[lug] intrusion

bgiles at coyotesong.com bgiles at coyotesong.com
Wed Jun 13 12:44:12 MDT 2007

> There was a funny UID - easypwn.
> Changed the passwd, later saw:
> easypwn tried to get in, failed, then another "don't know who it is
> userID" mailmn got on from same IP.
> The easypwn tried to get in again and logged in successfully.

If you have a vulnerability, you can be attacked by multiple bad guys or
re-attacked by the same one.  When we had a vulnerability a while back our
logs showed three(?) separate attackers within less than 24 hours.  IIRC
one was successful (and quickly detected), a second was successful but the
payload failed, and the third hit just minutes before we closed the door.

> What's the short list of cleaning procedures/lockdowns while taking this
> machine out of service?

If you can't disconnect from the network (which leaves you wide open for,
well, anything), you can at least look at the logs to try to identify how
they got into the system.

Meanwhile a good idea with non-rootkit attacks are:

  # find / -perm +1000 -ls   (list all suid files)

Stated problem: Transcribe the passage of the intrusion post above word for word, starting at "[lug] intrusion" and ending at "from same IP.".

Extracted data:
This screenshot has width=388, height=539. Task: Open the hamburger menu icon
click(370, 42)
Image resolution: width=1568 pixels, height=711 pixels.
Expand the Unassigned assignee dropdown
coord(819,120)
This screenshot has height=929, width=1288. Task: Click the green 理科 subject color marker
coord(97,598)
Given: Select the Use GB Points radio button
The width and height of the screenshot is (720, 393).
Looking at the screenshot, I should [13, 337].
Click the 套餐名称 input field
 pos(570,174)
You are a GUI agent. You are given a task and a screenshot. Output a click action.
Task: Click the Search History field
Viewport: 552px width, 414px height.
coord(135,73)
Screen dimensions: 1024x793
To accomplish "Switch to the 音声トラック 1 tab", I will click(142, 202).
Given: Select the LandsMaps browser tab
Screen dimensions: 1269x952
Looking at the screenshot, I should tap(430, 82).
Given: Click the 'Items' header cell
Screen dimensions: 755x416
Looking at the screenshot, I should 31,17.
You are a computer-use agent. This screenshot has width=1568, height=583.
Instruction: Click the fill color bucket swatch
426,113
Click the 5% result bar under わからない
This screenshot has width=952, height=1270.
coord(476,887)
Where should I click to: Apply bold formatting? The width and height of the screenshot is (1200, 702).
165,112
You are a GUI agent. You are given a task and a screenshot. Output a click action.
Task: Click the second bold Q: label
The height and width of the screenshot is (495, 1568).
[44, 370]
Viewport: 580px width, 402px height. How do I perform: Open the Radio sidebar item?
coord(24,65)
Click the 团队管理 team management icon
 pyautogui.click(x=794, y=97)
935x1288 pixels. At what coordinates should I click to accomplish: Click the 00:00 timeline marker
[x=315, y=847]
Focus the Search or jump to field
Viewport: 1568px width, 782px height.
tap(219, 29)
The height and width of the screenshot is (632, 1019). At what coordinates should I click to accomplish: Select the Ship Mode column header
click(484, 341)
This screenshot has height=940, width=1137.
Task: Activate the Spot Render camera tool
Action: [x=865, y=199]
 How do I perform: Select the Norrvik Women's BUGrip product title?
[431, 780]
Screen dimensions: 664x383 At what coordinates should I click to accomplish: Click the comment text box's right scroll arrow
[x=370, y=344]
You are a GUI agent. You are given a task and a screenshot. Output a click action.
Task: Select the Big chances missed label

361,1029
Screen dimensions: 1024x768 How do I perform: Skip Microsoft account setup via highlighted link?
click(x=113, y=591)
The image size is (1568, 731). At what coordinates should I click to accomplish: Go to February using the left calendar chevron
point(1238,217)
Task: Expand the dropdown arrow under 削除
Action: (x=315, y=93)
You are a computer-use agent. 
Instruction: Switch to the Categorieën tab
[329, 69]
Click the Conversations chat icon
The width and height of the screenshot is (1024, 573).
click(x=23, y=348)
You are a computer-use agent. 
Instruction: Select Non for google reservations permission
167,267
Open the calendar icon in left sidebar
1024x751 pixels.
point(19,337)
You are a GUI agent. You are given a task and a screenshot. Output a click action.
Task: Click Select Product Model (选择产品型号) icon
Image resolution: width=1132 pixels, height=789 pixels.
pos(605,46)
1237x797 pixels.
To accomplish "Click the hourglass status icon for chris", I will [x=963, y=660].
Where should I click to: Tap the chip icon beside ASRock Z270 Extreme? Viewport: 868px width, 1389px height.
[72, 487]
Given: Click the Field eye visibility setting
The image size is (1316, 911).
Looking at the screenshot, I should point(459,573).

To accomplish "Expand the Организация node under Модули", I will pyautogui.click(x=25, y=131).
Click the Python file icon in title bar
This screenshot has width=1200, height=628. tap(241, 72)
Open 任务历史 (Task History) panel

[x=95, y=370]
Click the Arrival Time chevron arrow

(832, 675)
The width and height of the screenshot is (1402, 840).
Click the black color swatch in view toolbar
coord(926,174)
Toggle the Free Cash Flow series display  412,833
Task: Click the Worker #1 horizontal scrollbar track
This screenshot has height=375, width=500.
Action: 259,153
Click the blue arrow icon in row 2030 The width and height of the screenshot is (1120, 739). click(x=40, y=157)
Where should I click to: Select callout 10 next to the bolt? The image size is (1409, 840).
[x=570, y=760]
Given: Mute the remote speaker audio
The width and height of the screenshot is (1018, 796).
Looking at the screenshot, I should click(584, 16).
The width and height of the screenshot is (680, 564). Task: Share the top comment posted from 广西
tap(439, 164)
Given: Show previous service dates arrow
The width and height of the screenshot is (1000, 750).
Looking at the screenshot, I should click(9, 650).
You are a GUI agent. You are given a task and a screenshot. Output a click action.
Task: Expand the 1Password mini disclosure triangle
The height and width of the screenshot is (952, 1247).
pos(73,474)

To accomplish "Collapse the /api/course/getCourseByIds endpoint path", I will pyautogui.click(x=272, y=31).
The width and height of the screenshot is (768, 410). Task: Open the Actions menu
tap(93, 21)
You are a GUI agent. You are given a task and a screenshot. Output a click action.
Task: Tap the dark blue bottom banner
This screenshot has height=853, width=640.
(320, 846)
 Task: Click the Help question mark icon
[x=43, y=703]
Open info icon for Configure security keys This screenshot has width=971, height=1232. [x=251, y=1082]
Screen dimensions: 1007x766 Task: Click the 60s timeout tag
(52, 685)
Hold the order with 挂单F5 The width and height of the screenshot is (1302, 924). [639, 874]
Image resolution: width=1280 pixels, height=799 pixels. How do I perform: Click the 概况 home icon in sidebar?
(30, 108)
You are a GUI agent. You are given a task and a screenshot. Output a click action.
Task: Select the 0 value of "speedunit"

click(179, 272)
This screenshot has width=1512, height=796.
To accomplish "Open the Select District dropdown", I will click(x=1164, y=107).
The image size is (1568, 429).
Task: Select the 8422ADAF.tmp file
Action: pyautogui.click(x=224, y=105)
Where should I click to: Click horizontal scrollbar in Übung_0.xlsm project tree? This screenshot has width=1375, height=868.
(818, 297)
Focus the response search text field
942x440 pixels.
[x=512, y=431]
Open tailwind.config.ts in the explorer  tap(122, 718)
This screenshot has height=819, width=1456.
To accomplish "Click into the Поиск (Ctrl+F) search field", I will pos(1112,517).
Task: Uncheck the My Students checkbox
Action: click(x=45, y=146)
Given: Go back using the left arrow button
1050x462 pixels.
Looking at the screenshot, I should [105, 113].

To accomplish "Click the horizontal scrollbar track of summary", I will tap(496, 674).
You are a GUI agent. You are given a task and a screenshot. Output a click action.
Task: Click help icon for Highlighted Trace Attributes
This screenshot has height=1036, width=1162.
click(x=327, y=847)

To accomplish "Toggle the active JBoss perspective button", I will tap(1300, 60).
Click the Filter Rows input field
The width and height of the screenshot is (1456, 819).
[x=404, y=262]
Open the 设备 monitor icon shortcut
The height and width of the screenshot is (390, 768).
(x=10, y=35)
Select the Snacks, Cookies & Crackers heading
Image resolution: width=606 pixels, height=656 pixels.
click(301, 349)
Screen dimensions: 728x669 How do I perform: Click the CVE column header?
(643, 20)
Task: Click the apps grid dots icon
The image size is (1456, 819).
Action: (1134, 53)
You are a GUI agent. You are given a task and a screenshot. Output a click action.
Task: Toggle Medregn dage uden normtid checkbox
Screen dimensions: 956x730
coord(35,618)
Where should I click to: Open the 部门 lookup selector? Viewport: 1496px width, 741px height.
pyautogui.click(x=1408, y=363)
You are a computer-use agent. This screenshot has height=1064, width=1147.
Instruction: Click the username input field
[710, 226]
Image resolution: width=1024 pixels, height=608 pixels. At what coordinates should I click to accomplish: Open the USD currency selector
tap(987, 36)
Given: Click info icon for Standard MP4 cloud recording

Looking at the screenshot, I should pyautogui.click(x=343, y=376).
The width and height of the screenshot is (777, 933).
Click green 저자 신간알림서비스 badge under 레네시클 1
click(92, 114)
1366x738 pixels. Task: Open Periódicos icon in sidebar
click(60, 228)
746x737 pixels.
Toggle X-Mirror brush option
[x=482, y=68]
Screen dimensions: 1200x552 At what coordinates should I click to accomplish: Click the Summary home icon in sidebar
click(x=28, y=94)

Reply:
[lug] intrusion

bgiles at coyotesong.com bgiles at coyotesong.com
Wed Jun 13 12:44:12 MDT 2007

> There was a funny UID - easypwn.
> Changed the passwd, later saw:
> easypwn tried to get in, failed, then another "don't know who it is
> userID" mailmn got on from same IP.